What Future for Turkey?

What Future for Turkey?

As Turkey goes to the polls on November 1 to elect a government for the second time this year, one wonders what is it this election is going to decide.
The crucial question is not whether this election will produce a single-party majority government or the possibility of coalition rule in line with the previous electoral verdict, but is on the future of democracy in this country and the formation of a political culture that respects the electoral mandate.
This is probably the first of its kind in the annals of history of democracy where citizens are forced to elect a single-party majority government, failing which, one election after another is thrust upon them until a majority government is elected as Anwar Alam, a Zirve University professor, writes in Today’s Zaman.
Since the June 7 election that denied the Justice and Development Party the majority, Turkey has witnessed troubling times, including the government’s sudden decision to end its peace negotiations and launch a war against the Kurdistan Workers’ Party and the Islamic State in Iraq and the Levant, facilitating America’s ability to conduct aerial attacks against ISIL, a climate of fear, rising inflation, deteriorating law and order, a decline in industrial outputs, the governmental takeover of private holding companies, bullying those corporations and media that do not support the incumbent government line and public policies; and the rising threat of terrorist attacks, as evidenced by the Ankara bombings.
The AKP government has linked these unfortunate developments to the absence of a stable government and is thus seeking a mandate for a decisive majority in exchange for security, reminding people of the bad days of coalition rule in recent history.
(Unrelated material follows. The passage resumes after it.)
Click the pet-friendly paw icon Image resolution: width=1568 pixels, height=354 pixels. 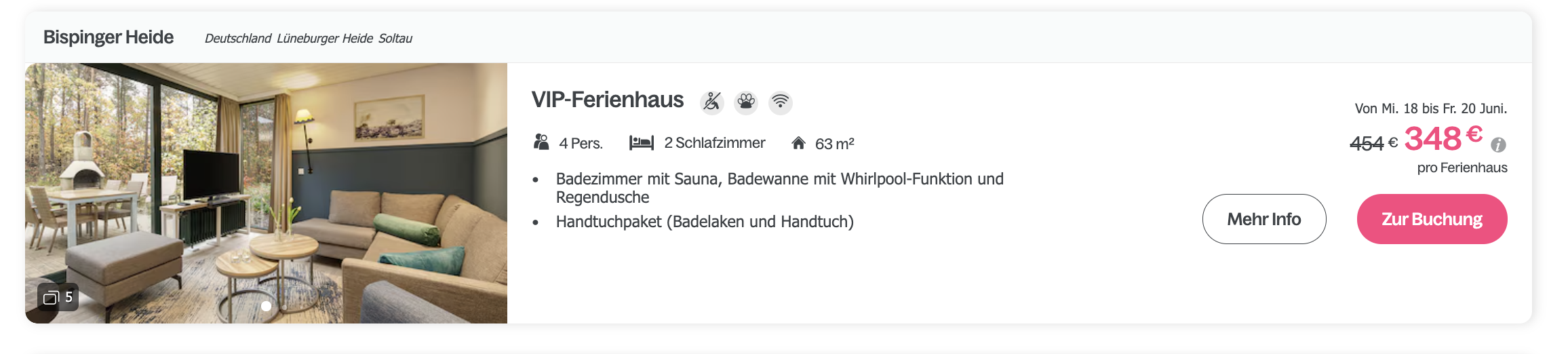point(746,102)
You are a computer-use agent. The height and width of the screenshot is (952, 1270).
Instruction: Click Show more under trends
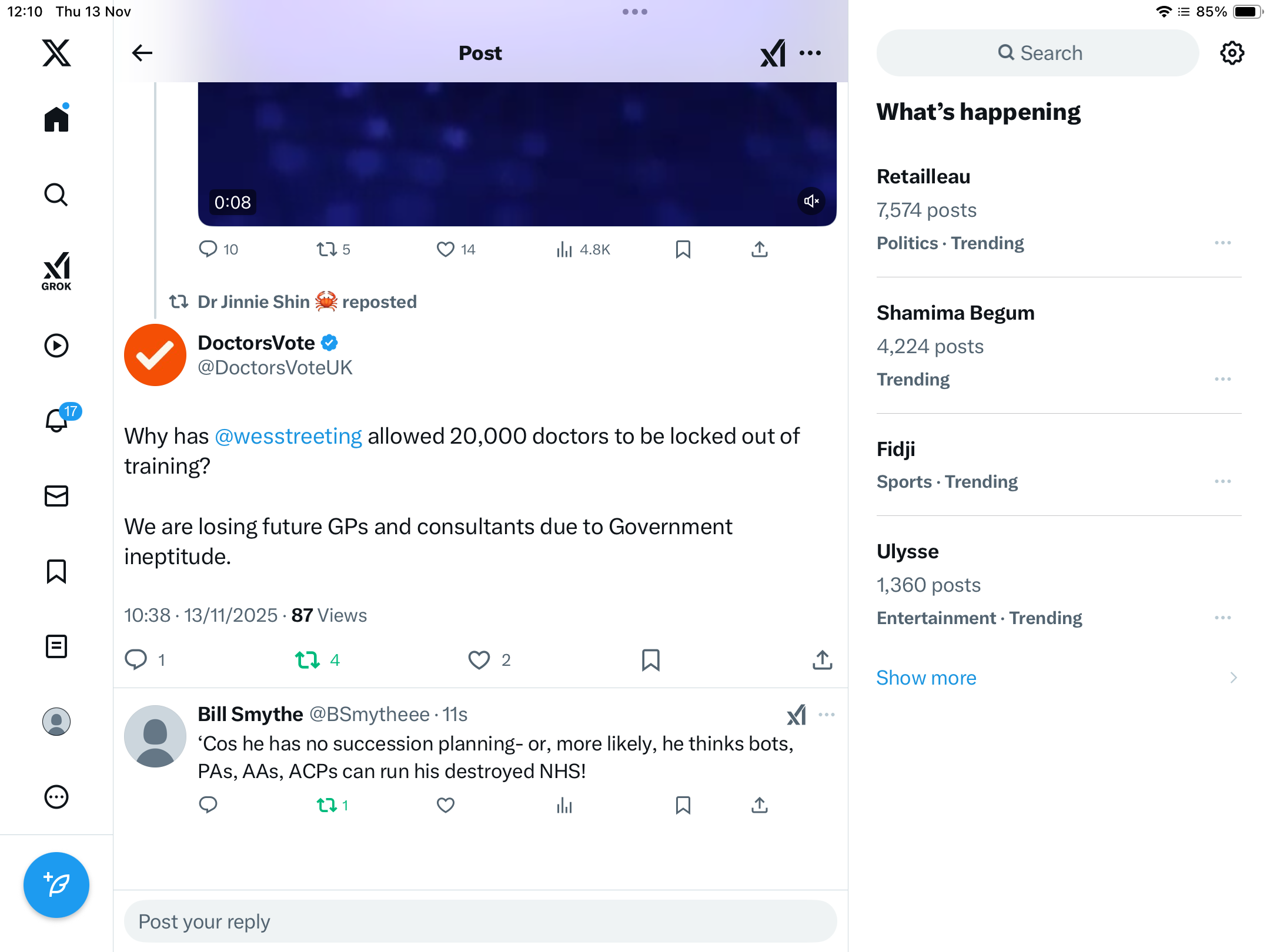926,678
Whether all these political actions and strategies will meet the expectations of the AKP or not eventually depends on the outcome of the election. However, in the process, the emerging democratic modern identity of the nation has been greatly compromised.

 Turkish Choice
In a single-party state system, people do not have any option, hence no expectation either.
The Turkish case was different when the AKP grew with a successive democratic mandate under a multi-party democratic system, and to a large extent honored the democratic mandate of the people before relapsing into the authoritarian mode of governance.
If it cannot form a government, it will remain the single-largest party and hence will retain the greater say in the course of running the coalition government. By any account, the prospect of a non-AKP government is bleak, considering the fact that the opposition is too weak to form a government on its own and too inflexible to form a coalition government without the AKP. The hardened, stubborn attitude of the Nationalist Movement Party foiled any prospect of a non-AKP coalition government in the last election simply on the grounds that it cannot have any alliance with the Peoples’ Democratic Party, a predominantly Kurdish party. Thus, the prospect of democratic rule in Turkey’s near future appears to be slim.
It is indeed strange to observe that while social relations with minority Kurdish people are acceptable to Sunni/secular majoritarian Turks, sharing in the power structure is not acceptable. This is certainly in part on account of the redefined Turkish conception of the republic or, for that matter, any modern nation state constructed on the principle of majoritarianism and homogeneity. Such political formation has the inherent tendency of suspecting the loyalty of its minority citizens -- whether religious or ethnic.
Thus, the formation of a democratic national identity demands an inclusive democratic government that goes beyond the principle of a majority government. Such a government can then be called a legitimate government, a government that reflects the aspiration of all sections of people and governs on the principle of national consensus, and not on the principle of majority. A government merely formed on the grounds of majority cannot be a legitimate government if it fails to represent the national aspiration or governs the country in a partisan manner.
An example from India is instructive in this regard. Even though current rightwing Hindu outfit, the Bharatiya Janata Party, claimed the majority on its own in the last parliamentary election for the first time in its history, the party preferred to form a coalition government called the National Democratic Alliance and attempted to evolve a national consensus on major issues of national interest.
Not long ago, the AKP was a model of “Muslim democracy,” partly on account of its inclusive politics that helped the party to secure political support from across all segments of social groups, including a good section of the Kurdish population. After the AKP switched over from majoritarianism politics and preferred an authoritarian mode of governance as a strategy for survival, it began to affect all aspects of national health: the economy, social harmony, the majority-minority relationship, relations with neighboring countries, governance, etc.
Only a credible “alternative Muslim political formation” vis-à-vis the AKP or political flexibility on the part of opposition parties to provide a non-AKP coalition government—the chances of which appear to be very remote—can stem the tide of de-democratization in the country.
However, only a vigilant democratic political culture with strong citizen participation in the affairs of governance can be a powerful deterrent for the kind of arbitrary rule that Turkey is currently witnessing.